The database of cyber vulnerabilities maintained by the National Institutes of Standards and Technology is on pace to report over 27,000 vulnerabilities in 2023, Cancel said, representing a 25% increase over 2022, and "many of them are critical.”
Those vulnerabilities can combine with the rapid expansion of grid-connected assets to create a threat-rich environment, experts agreed.
The rate at which smaller generators, such as solar, wind and batteries, are connecting to the grid is multiplying not only the number of generators but also the vendors necessary to support the infrastructure, Mosher added. “In many cases” these new vendors may not fully support on-premise solutions “and instead require a full or partial cloud implementation, potentially making the generator owner noncompliant with NERC CIP,” he said.
‘These tools cannot be used’
Some of ISO New England’s most robust security tools are not allowed to protect certain electric system assets because they use cloud technology, said Rudolf Pawul, vice president of information and cyber security services for the grid operator.

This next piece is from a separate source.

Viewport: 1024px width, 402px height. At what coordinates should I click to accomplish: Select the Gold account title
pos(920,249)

“Traditional log monitoring and malware detection is insufficient in the face of modern threats,” Pawul said. The ISO “has augmented its traditional security tools with learning-enabled endpoint detection, backed by world class threat hunters, and similar tools for application performance monitoring that aids with anomaly detection. Unfortunately, these tools cannot be used for several ISO New England systems, including some of the most important ones.”

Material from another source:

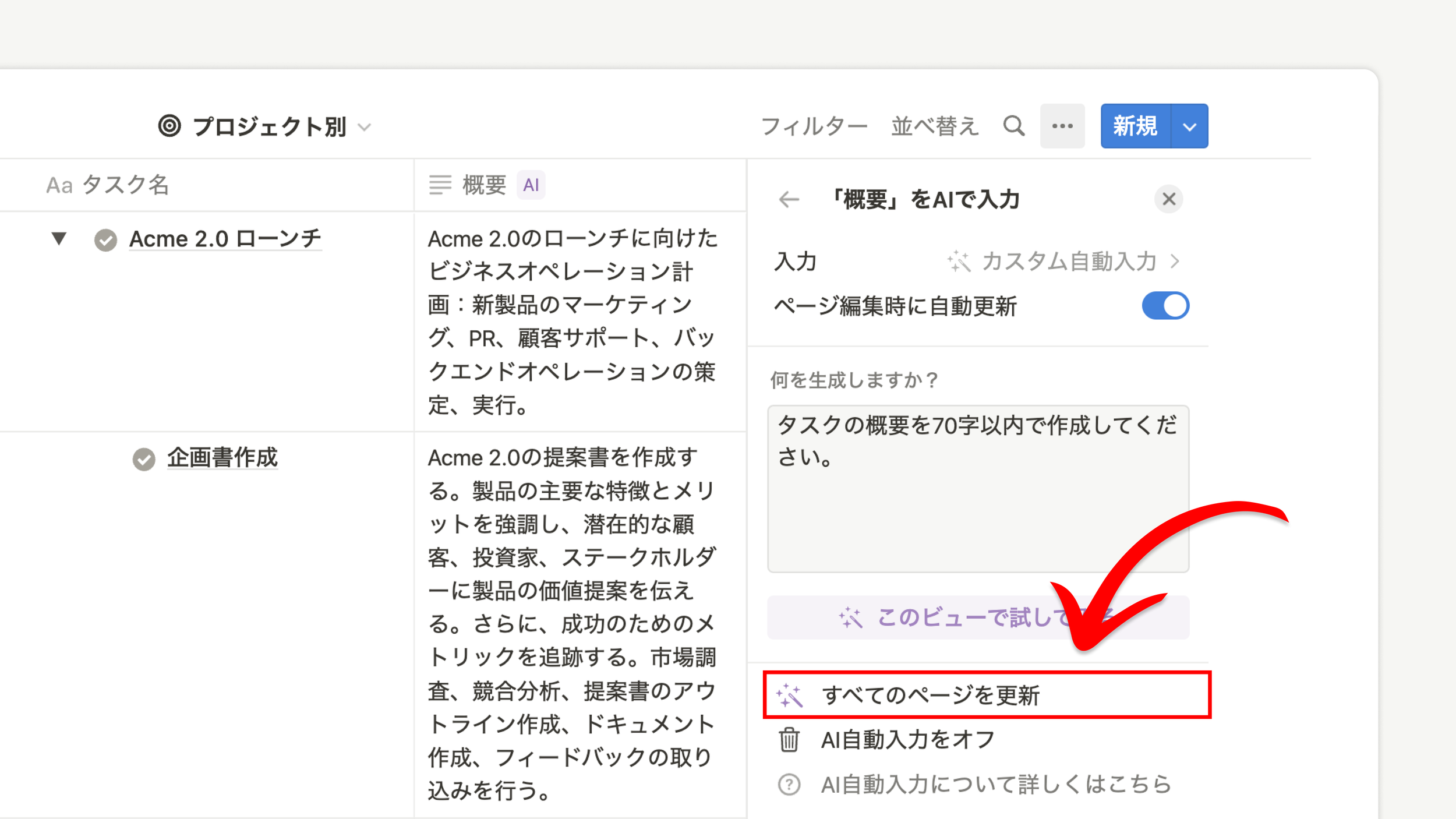Open the three-dots view options menu
The image size is (1456, 819).
pos(1062,126)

ISO New England has submitted a standards authorization request to NERC “with the hope that the standards can be revised to allow the use of cloud-based services,” Pawul said. “Despite the broad support and a positive reception from both NERC and [the Northeast Power Coordinating Council] the CIP revision process will take years.”
Pawul also said the process of integrating new technologies — not just cloud computing — should be reviewed.

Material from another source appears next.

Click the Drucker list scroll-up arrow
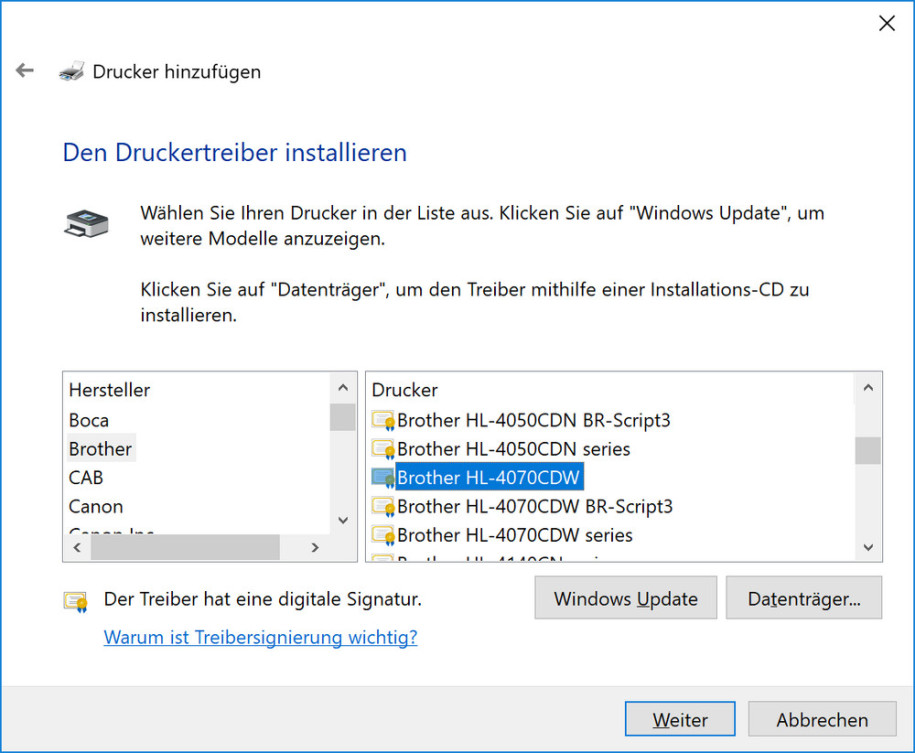This screenshot has height=753, width=915. point(868,388)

“Whether it is artificial intelligence, quantum computing or the next disruptive technology, the industry will again be at a disadvantage unless it adapts. ... the energy industry must assess the ramifications of the CIP standards on disruptive technology sooner [and] reduce the time spent to make revisions, or create a process for compliance exceptions within the CIP reliability standards,” Pawul said.
The need for cloud computing solutions on the power grid extends beyond security, experts said.
Decarbonization will require cloud computing
Cloud technologies “are key in augmenting security teams’ abilities, with increased visualization, automation and resilience,” Maggy Powell, security assurance principal for the power and utility sector at Amazon Web Services, told the commission. But beyond that, the operational demands of decarbonization, decentralization and digitalization “translate to a more than 100 times increase in data volumes to reliably operate the grid, making computing capacity essential,” she said.
Cloud computing can offer utilities opportunities to gather instructive information from the new data “and create value for applications such as predictive maintenance, outage management, power flow analysis and other operational applications,” Powell said.
The last complete update of NERC CIP standards was finished in 2017, and that endeavor took more than eight years, Alrich said. Because of the critical nature of cloud computing, he said a solution will likely be developed much sooner.
“This is one of those cases where the vendors’ interests and the users’ interests and the regulators’ interests are all the same,” Alrich said. “There's got to be a way this can be done sooner than eight or nine years ... Pretty soon there's not going to be any software to run on premises anymore.”